Nos últimos 200 anos a raça humana ganhou muito em qualidade de vida e conforto devido à evolução de tecnologias e meios de produção. Mas já faz um bom tempo que as pessoas vêm jogando uma partida arriscada com o futuro, conduzindo negócios que contribuem em escala massiva para esgotar recursos naturais e humanos. Atualmente consumimos 30% a mais dos recursos naturais do que o planeta é capaz de repor, milhares de espécies estão sendo extintas a cada ano. A ONU mostra em seus relatórios que mais de dois terços da população mundial vive em países onde a desigualdade aumenta ano a ano. A Síndrome de Burnout, esgotamento mental e físico ligado à vida profissional, atinge homens e mulheres no mundo todo e foi classificada como doença pela OMS. Para citar apenas alguns dos problemas gerados pelo nosso modo de vida.

É neste contexto que surge este organismo microscópico e pára à força a locomotiva desenfreada da nossa sociedade.

Devemos aproveitar a chance deste momento e refletir seriamente sobre como seguir com nosso modo de vida, nossa forma de produzir, nossos objetivos enquanto sociedade. 

O mestre Satish Kumar chamou atenção certa vez para duas palavras que têm muito em comum mas nem sempre as relacionamos: economia e ecologia. 

As duas começam com "eco", do grego oikos, que significa casa. Economia quer dizer administração da casa enquanto ecologia é, por definição, o conhecimento da casa. 

A realidade é que, pelo mundo todo, a maioria dos atores da economia pouco conhecem sobre os conceitos da ecologia e esta desconexão é a base de muitos dos problemas que avançam e nos aguardam num futuro próximo.

Esta crise está nos mostrando, que vivemos todos na mesma casa: o planeta Terra. O que acontece de um lado, mais dia, menos dia chega ao outro.

É fácil concordar que precisamos conhecer muito bem qualquer coisa para poder administrar. Portanto economia e ecologia deverão andar, daqui para frente, de mãos dadas.

E por onde começar, como reagir, como mudar o curso desta história?

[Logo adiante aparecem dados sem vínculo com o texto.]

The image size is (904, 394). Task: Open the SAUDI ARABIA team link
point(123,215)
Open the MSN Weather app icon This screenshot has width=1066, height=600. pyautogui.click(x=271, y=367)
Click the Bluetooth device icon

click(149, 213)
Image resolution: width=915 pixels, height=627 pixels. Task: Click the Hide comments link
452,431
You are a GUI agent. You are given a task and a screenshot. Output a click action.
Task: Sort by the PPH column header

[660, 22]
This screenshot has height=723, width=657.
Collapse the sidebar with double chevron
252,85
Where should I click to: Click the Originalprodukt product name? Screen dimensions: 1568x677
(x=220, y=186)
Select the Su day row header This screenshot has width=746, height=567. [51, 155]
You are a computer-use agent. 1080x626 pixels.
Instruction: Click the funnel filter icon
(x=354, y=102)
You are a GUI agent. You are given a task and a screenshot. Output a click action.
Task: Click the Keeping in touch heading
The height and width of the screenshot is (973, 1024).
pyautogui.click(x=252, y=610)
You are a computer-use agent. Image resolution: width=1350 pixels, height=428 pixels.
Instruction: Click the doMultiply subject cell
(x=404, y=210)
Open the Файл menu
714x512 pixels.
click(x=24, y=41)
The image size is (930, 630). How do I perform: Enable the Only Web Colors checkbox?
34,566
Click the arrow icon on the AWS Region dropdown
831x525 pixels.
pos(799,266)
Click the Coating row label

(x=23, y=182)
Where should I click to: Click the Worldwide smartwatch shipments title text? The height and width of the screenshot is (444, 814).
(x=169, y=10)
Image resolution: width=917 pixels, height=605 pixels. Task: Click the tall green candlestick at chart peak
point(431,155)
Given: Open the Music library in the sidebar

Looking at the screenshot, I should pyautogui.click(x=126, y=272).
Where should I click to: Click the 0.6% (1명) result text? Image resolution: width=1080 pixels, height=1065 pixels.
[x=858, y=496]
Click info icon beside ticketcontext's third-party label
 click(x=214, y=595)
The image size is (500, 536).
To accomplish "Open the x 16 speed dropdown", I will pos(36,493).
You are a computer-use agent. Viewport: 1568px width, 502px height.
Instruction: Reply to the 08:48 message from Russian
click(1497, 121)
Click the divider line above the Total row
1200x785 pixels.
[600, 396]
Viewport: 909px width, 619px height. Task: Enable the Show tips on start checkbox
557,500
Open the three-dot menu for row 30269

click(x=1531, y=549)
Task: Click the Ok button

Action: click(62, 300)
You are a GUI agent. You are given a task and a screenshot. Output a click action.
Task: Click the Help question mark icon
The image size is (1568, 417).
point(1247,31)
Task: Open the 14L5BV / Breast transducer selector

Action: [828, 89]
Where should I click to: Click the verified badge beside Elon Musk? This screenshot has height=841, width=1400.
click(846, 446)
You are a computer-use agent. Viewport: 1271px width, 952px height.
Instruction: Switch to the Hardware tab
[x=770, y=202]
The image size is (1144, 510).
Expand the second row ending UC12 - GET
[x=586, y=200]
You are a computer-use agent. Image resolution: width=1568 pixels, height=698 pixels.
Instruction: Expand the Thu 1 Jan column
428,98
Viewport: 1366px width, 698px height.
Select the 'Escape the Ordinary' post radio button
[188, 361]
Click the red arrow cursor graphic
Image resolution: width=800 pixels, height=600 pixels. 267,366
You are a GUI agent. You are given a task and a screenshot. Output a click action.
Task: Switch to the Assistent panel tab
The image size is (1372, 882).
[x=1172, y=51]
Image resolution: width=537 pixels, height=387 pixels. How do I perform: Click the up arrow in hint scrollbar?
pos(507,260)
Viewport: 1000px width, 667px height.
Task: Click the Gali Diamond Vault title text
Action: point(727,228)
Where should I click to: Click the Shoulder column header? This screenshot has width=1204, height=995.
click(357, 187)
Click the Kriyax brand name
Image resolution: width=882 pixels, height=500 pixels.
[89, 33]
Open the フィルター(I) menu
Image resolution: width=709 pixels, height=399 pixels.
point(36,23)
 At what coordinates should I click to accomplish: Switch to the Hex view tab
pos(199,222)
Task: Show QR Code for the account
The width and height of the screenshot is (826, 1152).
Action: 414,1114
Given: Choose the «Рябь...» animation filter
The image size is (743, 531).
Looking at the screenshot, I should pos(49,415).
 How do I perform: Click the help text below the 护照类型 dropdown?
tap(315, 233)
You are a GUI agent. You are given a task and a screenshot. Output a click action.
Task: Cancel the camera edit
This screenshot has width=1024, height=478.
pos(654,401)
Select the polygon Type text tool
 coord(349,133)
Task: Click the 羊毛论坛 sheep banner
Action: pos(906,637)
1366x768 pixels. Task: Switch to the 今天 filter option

Os negócios são vetores de evolução da sociedade e têm muita responsabilidade neste momento. Como disse Frederic Laloux:

" As organizações modernas trouxeram progressos sensacionais para a humanidade em menos de dois séculos. Nenhum dos recentes avanços na história da humanidade teria sido possível sem as organizações como veículos para a colaboração humana."

Precisamos refletir profundamente sobre por que existem as organizações e quais deveriam ser os objetivos das empresas e suas marcas. Conceitos que já vinham sendo falados como colaboração, cocriação, impacto positivo serão essenciais nesta fase de revisão.

Teremos que abandonar a velha história baseada em competição e escassez, onde o lucro dita as regras e onde se explora pessoas e natureza. E escrever uma nova história mais inclusiva, abundante, que conecte as pessoas e reconecte a humanidade à natureza.

Devemos aproveitar a oportunidade que estamos tendo para reinventar de forma mais humana e inteligente a nossa forma de estar mundo.